Re: Case-folding dotted i from Philippe Verdy on 2013-02-01 (Unicode Mail List Archive)

From: Philippe Verdy <verdy_p_at_wanadoo.fr>
Date: Sat, 2 Feb 2013 01:48:57 +0100

2013/1/31 Joó Ádám <adam_at_jooadam.hu>:
>> Blame the invention of the dot over the i, or the convention of omitting it
>> when adding accents, or the adoption much later of a specifically dotless i
>> into the Turkish alphabet...
>
> Or the invention of a soft accent, for that matter. If the dot would
> be explicitly encoded in all cases, no problem would arise.

It would be wrong. The soft dot initially did not exist ans appeared
only as a glyphic feature in some medieval calligraphy for the cursive
script).

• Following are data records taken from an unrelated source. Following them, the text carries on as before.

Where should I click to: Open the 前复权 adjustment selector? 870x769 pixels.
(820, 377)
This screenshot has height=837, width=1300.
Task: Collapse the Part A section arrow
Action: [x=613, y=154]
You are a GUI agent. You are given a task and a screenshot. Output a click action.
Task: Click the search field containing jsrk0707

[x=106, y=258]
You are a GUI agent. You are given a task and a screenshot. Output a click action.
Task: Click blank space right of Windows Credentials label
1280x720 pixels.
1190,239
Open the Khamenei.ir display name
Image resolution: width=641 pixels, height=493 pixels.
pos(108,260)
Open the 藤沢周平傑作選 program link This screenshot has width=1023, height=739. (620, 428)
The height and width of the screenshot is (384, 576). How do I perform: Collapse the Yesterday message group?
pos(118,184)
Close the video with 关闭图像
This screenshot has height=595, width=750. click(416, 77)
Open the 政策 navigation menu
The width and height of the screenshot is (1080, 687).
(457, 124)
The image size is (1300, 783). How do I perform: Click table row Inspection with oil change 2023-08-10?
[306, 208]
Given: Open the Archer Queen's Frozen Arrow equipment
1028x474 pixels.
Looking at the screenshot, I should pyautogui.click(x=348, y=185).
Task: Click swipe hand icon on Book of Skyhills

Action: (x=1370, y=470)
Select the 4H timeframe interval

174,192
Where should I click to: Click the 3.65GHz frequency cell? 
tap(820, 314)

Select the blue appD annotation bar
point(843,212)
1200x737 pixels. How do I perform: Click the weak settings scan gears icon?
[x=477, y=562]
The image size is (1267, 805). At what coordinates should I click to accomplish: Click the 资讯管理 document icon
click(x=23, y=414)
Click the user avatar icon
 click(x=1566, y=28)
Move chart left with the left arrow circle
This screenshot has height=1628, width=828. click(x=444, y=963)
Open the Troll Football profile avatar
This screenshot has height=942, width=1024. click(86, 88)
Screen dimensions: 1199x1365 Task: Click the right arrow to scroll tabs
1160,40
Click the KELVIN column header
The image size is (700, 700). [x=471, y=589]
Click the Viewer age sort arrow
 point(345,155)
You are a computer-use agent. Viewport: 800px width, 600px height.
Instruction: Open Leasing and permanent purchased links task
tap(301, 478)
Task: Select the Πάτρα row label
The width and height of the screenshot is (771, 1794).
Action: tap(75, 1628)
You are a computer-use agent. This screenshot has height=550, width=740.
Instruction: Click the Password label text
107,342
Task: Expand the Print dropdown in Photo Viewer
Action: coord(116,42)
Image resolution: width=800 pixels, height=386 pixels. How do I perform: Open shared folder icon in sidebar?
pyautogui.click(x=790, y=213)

Today the presence of this soft-dot is not justified in most
languages as it carries absolutely no semantic and CAN safely be
omitted (even if most common non-cursive fonts still display it).

It is also quite common to have this soft-dot decorated and replaced
by something else, like a small heart , but in that case it carries a
supplemental semantic and should be explicitely encoded.

But why isn't there a COMBINING HEART ABOVE ? (most often this heart
is drawn manually with strokes and not filled, but a filled variant
would also exist and if it was encoded then we would have two
combining characters:
- COMBINING WHITE HEART ABOVE
- COMBINING BLACK HEART ABOVE

For usual Latin texts (except in Turkic alphabets), the soft-dot
should never be encoded as it is a pure typographic feature : the
soft-dotted small i (from ASCII) can equally be drawn with or without
the dot, as long as there's no other combining character above it.

The encoding for Turkic however SHOULD NEVER use the soft-dotted i
alone, it should be either the explicit dotless i, or the letter i
with a combining dot above (but for this one, it should have better
been encoded as dotless i + combining dot above, so that Turkinc
languages would have avoided all confusions but using only the dotless
i). But there's a long history now for using the soft-dotted i to
encode the hard dotted i used in Turkic alphabets, so both should be
treated as equivalent, even if they are not strictly canonically
equivalent, and this is problematic unless we use collation rules to
treat them equivalent for all levels except the last binary level for
a few applications that still want to make distinctions for a
multinigual context or when the language is not determined).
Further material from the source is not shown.